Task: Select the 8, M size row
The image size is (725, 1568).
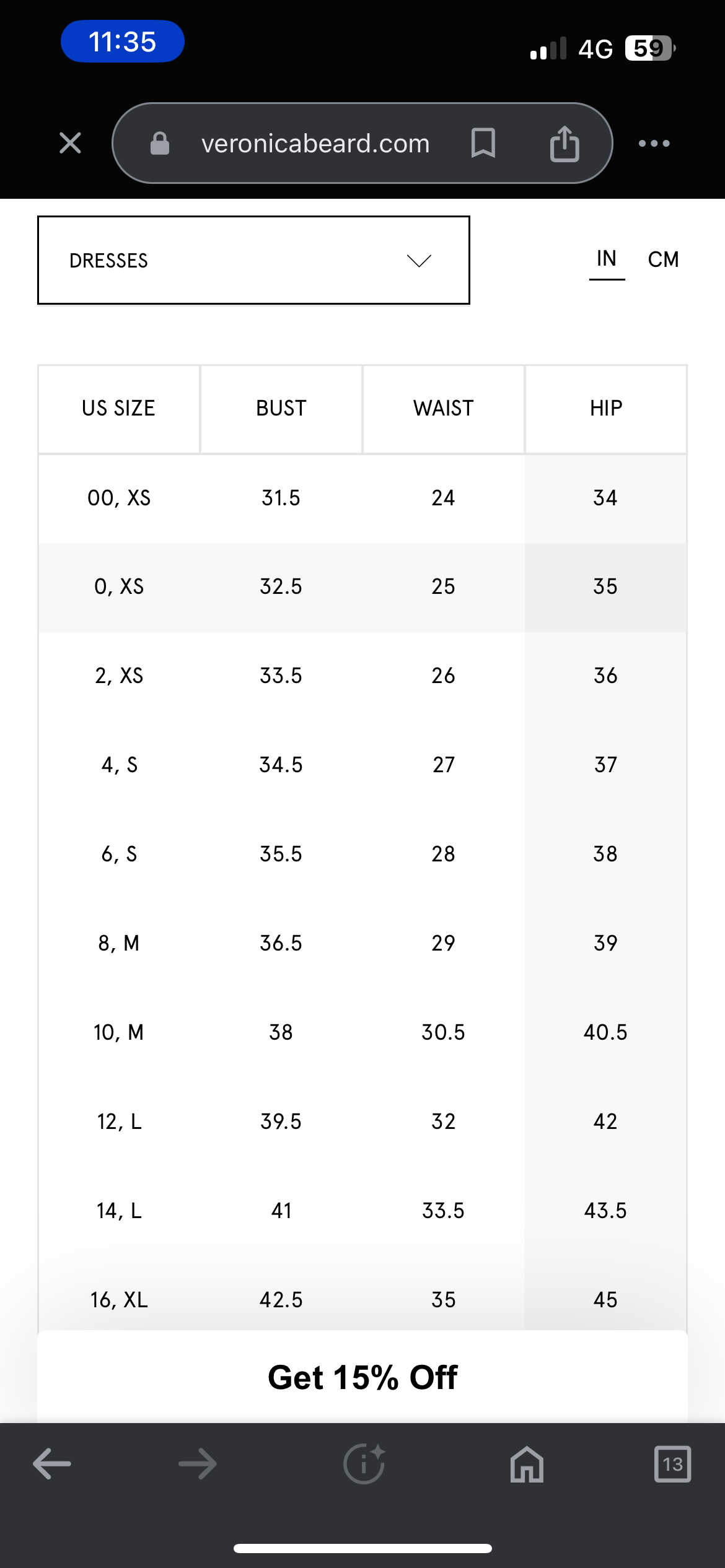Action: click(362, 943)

_ _ _ _

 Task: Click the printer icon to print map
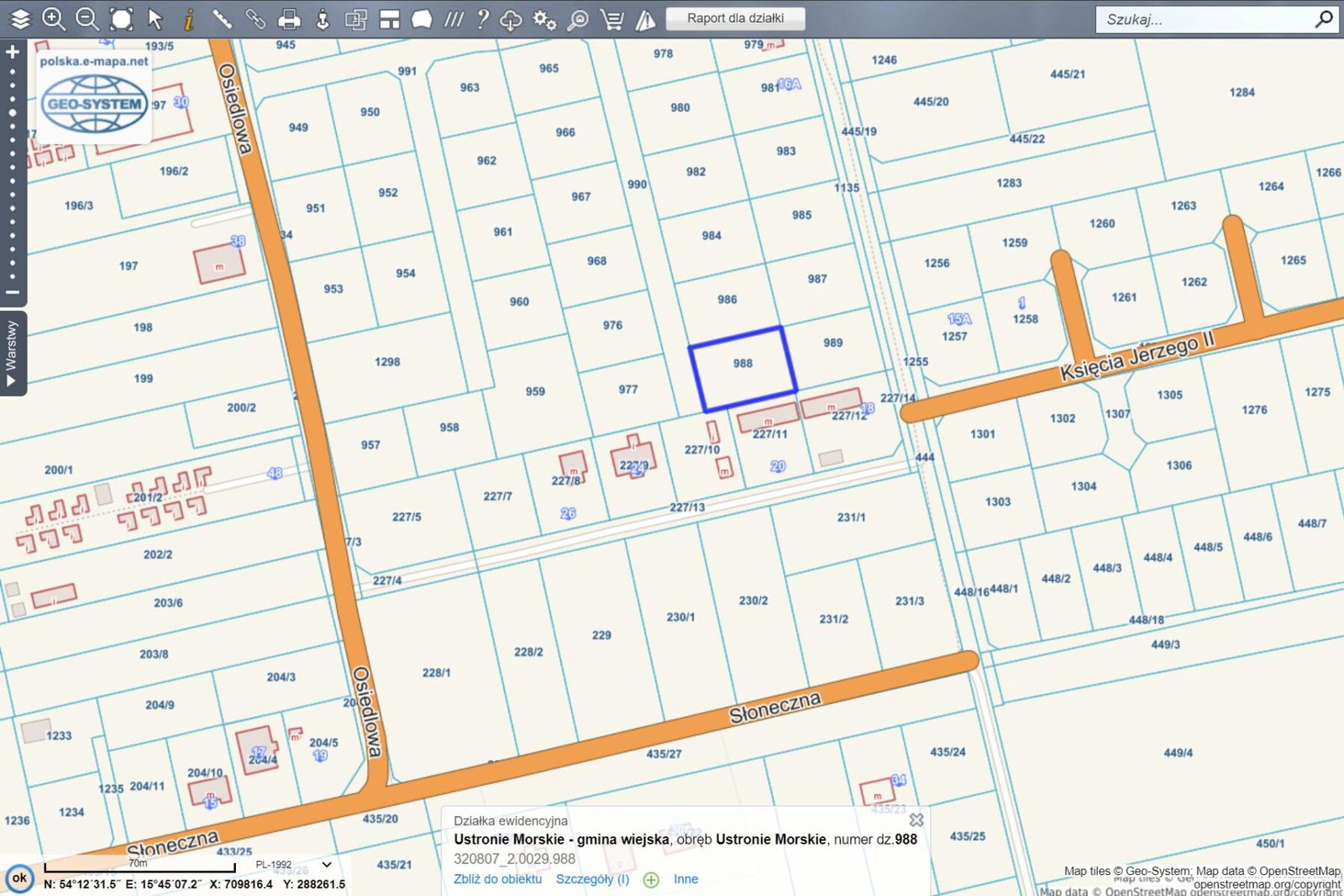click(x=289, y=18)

_ _ _ _

WHAT THE TASK ASKS -> Extract everything from the line containing "Task: Select the 8, M size row" down to the line containing "Action: click(362, 943)", both included, and reproduce those lines exactly, leaving the pictures out.

REPLY ->
Task: Select the 8, M size row
The image size is (725, 1568).
Action: click(362, 943)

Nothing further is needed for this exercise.